What it turned out NOT to be about was squirrels. The entire squirrel sub-plot was summarily dropped (presumably it was deemed too political a hot potato even for the National Theatre), leaving the fate of that poor squirrel family in the soffit unresolved. Andrew is still fretting about their wellbeing today.

Rating

Squirrel Videos


3 Responses to “Review – Love the Sinner, National Theatre”

  1. Mark Shenton Says:

    Never mind the first time soffit being mentioned in a play — this is the first time I’ve seen the word heteroclite mentioned in a review! I had to rush to dictionary.com to find out what it meant…. For a dreadful moment, I feared it meant that in the last month you’ve been going sraight, perish the thought….

  2. A Clown Says:

    Really? Really Old Like 45 was the worst thing ever and this gets 3 glasses? I’m quite surprised as I was sure you would hate this. Whilst I enjoyed the arguments raised, and in a balanced manner too I agree, by the time we were starting to get anywhere with them, the scene finished and we moved swiftly onto the next major topic. None of them were dealt with in any depth and as a result, one leaves not knowing what it all about, or indeed what the playwright was trying to say about any of the myriad issues.

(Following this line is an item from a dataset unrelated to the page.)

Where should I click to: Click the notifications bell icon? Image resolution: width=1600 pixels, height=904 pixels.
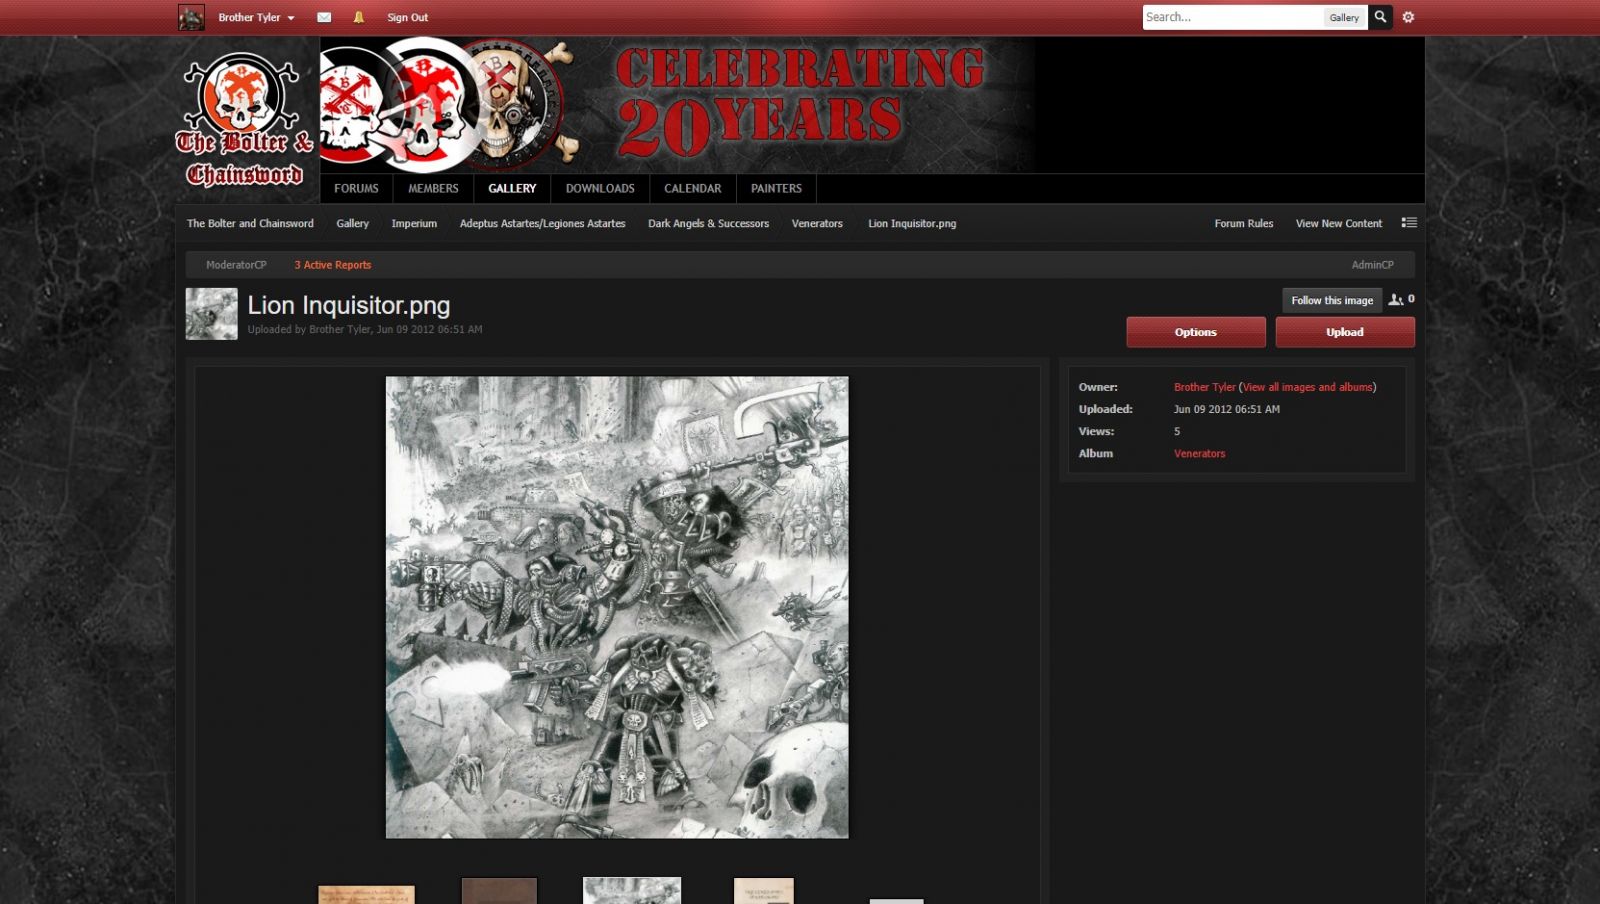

    Still, at least you didn’t talk about it putting the “jizz in Jesus…”

  3. Jez Field Says:

    Little more than affirmative action for right-wing playwrights. The main characterisation seems to have been distilled from a recent John Malkovich vehicle, ‘Disgrace’. The mood was tense and argumentative throughout, no changes in pacing or comedic relief. The squirrels, by the way, are a metaphor for the play’s central theme. I’d concede marks for the acting, plot, dialogue and set design, but… To spot same in future watch out for plaudits from the Mail & Express.